Stored data entries
=-=-=
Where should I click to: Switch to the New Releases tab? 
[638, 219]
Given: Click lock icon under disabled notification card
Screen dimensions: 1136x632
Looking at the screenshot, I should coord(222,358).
=-=-=
→ **WHAT IS NEEDED**
From the line with "Given: Click lock" to the final line of the data above, please reproduce every line exactly and add nothing.

→ **THE ANSWER**
Given: Click lock icon under disabled notification card
Screen dimensions: 1136x632
Looking at the screenshot, I should coord(222,358).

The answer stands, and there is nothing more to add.